Source records:
Start of Block

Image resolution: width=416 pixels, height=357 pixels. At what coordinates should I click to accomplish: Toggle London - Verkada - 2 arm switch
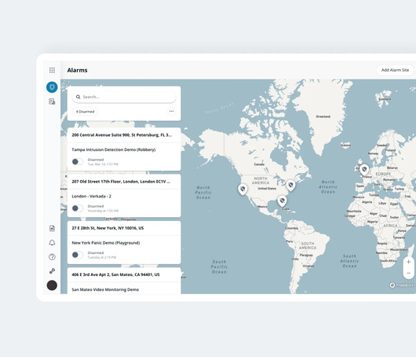coord(78,208)
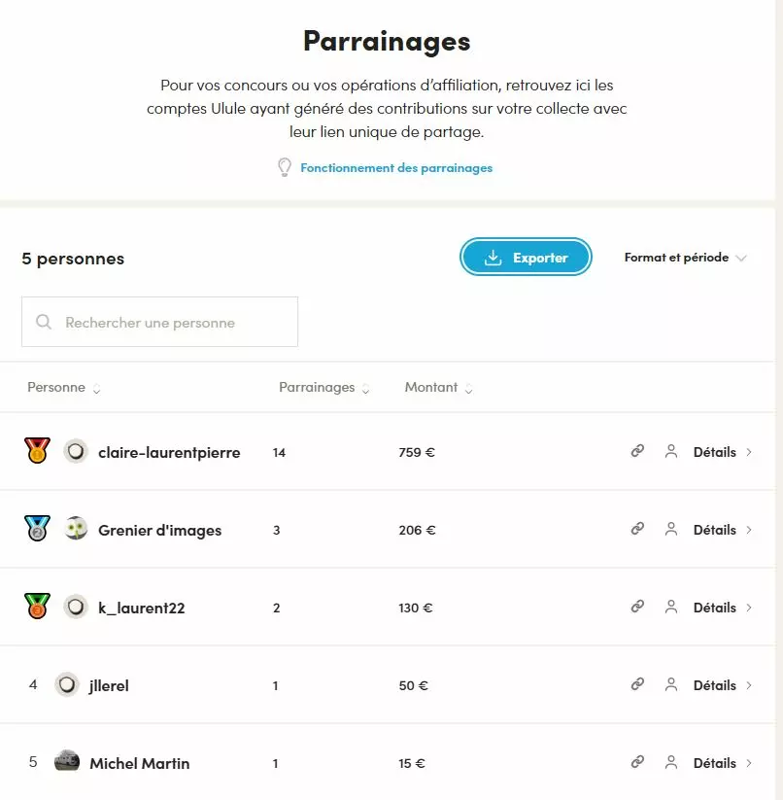Viewport: 783px width, 800px height.
Task: Open the k_laurent22 user name
Action: pyautogui.click(x=141, y=609)
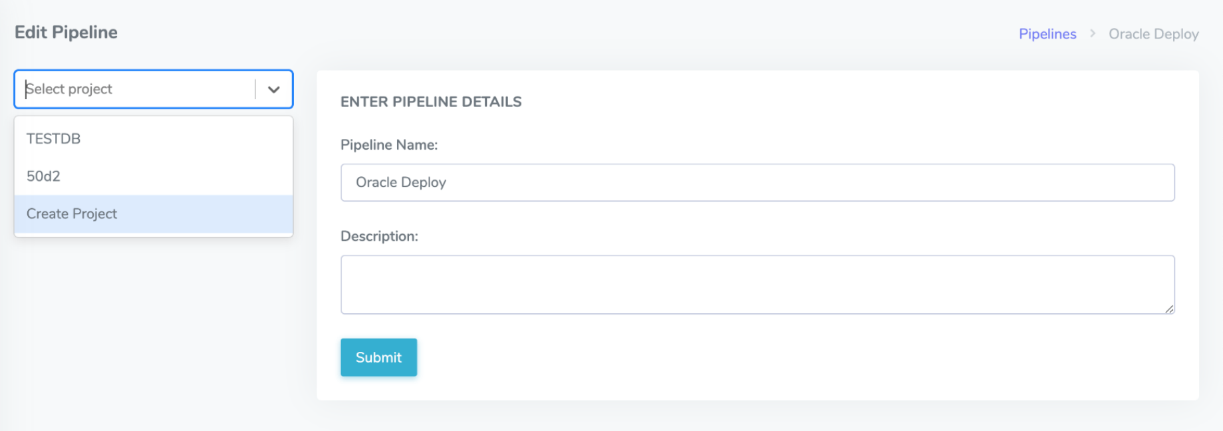Click the text cursor in the project selector

pyautogui.click(x=26, y=89)
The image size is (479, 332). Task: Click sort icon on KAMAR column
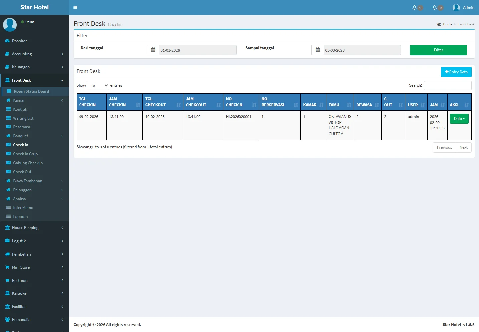point(321,105)
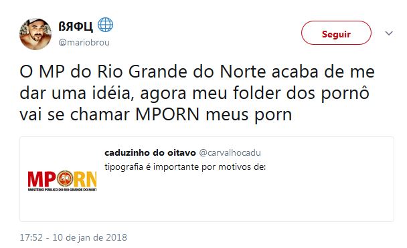Click the yellow RN letters in the logo
The image size is (407, 248).
click(x=85, y=179)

End of Block

The records shown above are to be repeated exactly, with the pictures left out.

* _Result of the exercise_
Image resolution: width=416 pixels, height=357 pixels. At what coordinates should I click to accomplish: Toggle London - Verkada - 2 arm switch
coord(78,208)
Viewport: 783px width, 800px height.
Task: Open the k_laurent22 user name
Action: pyautogui.click(x=141, y=609)
Click the text cursor in the project selector

pyautogui.click(x=26, y=89)
The image size is (479, 332). Task: Click sort icon on KAMAR column
point(321,105)
Click the yellow RN letters in the logo
The image size is (407, 248).
click(x=85, y=179)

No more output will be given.